Frais bancaires de succession : la gratuité obligatoire censurée
Le Conseil constitutionnel a supprimé, le 19 juin 2026, les cas de gratuité obligatoire des frais bancaires de succession. Seul demeure le plafonnement à 1 % des avoirs du défunt, dans la limite de 857 € par banque.
Quand un proche décède, la banque facture le traitement de la succession : blocage puis clôture des comptes, transfert des avoirs aux héritiers. La loi du 13 mai 2025 avait encadré ces frais et prévu plusieurs cas de gratuité obligatoire. Par une décision du 19 juin 2026, le Conseil constitutionnel a censuré cette gratuité. En revanche, le plafonnement des frais reste en vigueur. Voici ce que cela change pour les héritiers.
Ce qui change
La loi n° 2025-415 du 13 mai 2025 avait créé l'article L. 312-1-4-1 du code monétaire et financier. Ce texte imposait la gratuité totale des opérations de succession dans trois situations : comptes d'une personne mineure, solde total des comptes du défunt inférieur à 5 965 €, et succession simple présentée avec un acte de notoriété sans complexité manifeste.

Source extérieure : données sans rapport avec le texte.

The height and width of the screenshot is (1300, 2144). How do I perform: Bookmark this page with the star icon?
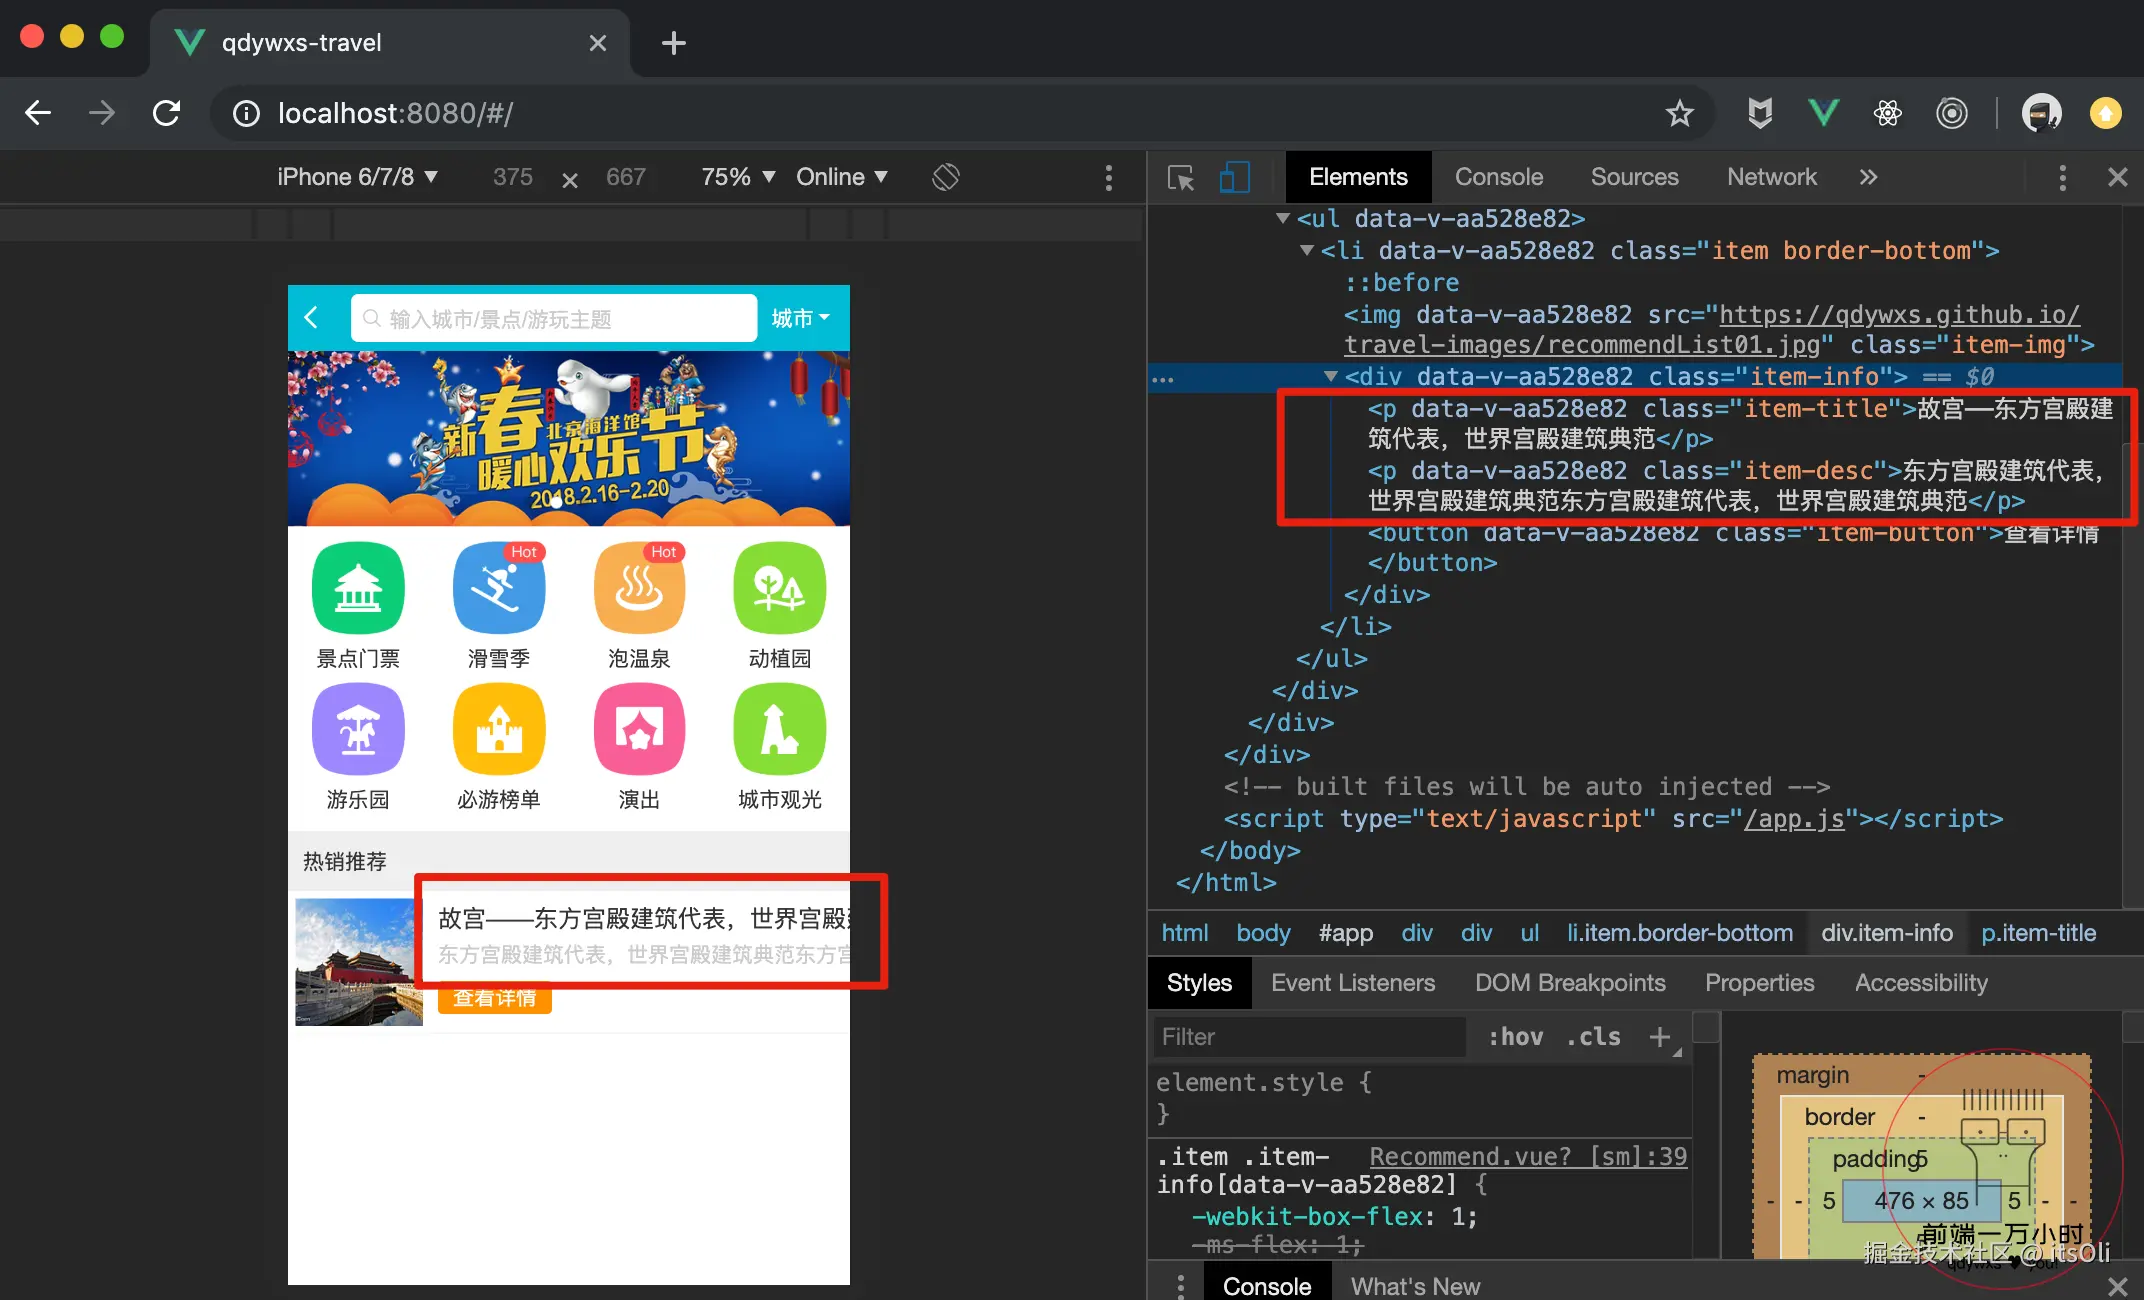pyautogui.click(x=1680, y=113)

Saisi d'une question prioritaire de constitutionnalité, le Conseil constitutionnel a jugé (décision n° 2026-1207 QPC du 19 juin 2026, publiée au Journal officiel le 20 juin 2026) que cette gratuité imposée portait une atteinte disproportionnée à la liberté d'entreprendre et à la liberté contractuelle des banques. Ces trois cas de gratuité obligatoire sont donc supprimés, avec effet immédiat.
Ce qui reste garanti : le plafond
La bonne nouvelle : le plafonnement des frais a été jugé conforme à la Constitution. Il continue de s'appliquer à toutes les successions. Les frais bancaires ne peuvent pas dépasser :
- 1 % du montant total des soldes des comptes et de la valorisation des produits d'épargne du défunt, applicable depuis le 13 novembre 2025 ;
- dans la limite absolue de 857 € par établissement depuis le 1er janvier 2026, montant revalorisé chaque année selon l'inflation.
La gratuité reste possible, mais n'est plus un droit
Attention à la nuance : la censure ne rend pas la gratuité interdite. Elle cesse simplement d'être obligatoire. Certaines banques choisissent de la maintenir volontairement, notamment pour les comptes de mineurs ou les petits soldes. Renseignez-vous sur la politique tarifaire de l'établissement avant de contester.
La lettre à envoyer
Si votre banque facture des frais supérieurs au plafond légal (plus de 1 % des avoirs ou plus de 857 €), vous pouvez adresser une lettre de contestation au service succession de l'établissement, de préférence en recommandé avec accusé de réception. Cette lettre permet à la fois de réclamer le remboursement du trop-perçu et de demander le déblocage et la clôture des comptes du défunt.
Pensez à y indiquer :
- l'identité du défunt et la référence du dossier de succession ;
- les numéros des comptes concernés ;
- le montant des frais facturés, comparé au plafond légal (1 % / 857 €) prévu par l'article L. 312-1-4-1 du code monétaire et financier ;
- la demande expresse de remboursement du trop-perçu et un RIB pour le versement ;
- la demande de déblocage des fonds et de clôture des comptes.
Joignez une copie de l'acte de décès et, le cas échéant, de l'acte de notoriété établi par le notaire.
Exemple chiffré
| Avoirs du défunt | 1 % des avoirs | Plafond appliqué |
|---|---|---|
| 40 000 € | 400 € | 400 € (le 1 % est inférieur à 857 €) |
| 85 700 € | 857 € | 857 € |
| 150 000 € | 1 500 € | 857 € (plafond maximal) |
Dans le dernier cas, une banque qui facturerait 1 200 € dépasserait le plafond : les 343 € au-delà de 857 € constituent un trop-perçu à réclamer.
Que faire en cas de refus
Si la banque ne répond pas ou refuse de rembourser, vous pouvez saisir le médiateur bancaire de l'établissement, dont les coordonnées figurent sur vos relevés et sur le site de la banque. Cette démarche est gratuite. En dernier recours, le juge peut être saisi.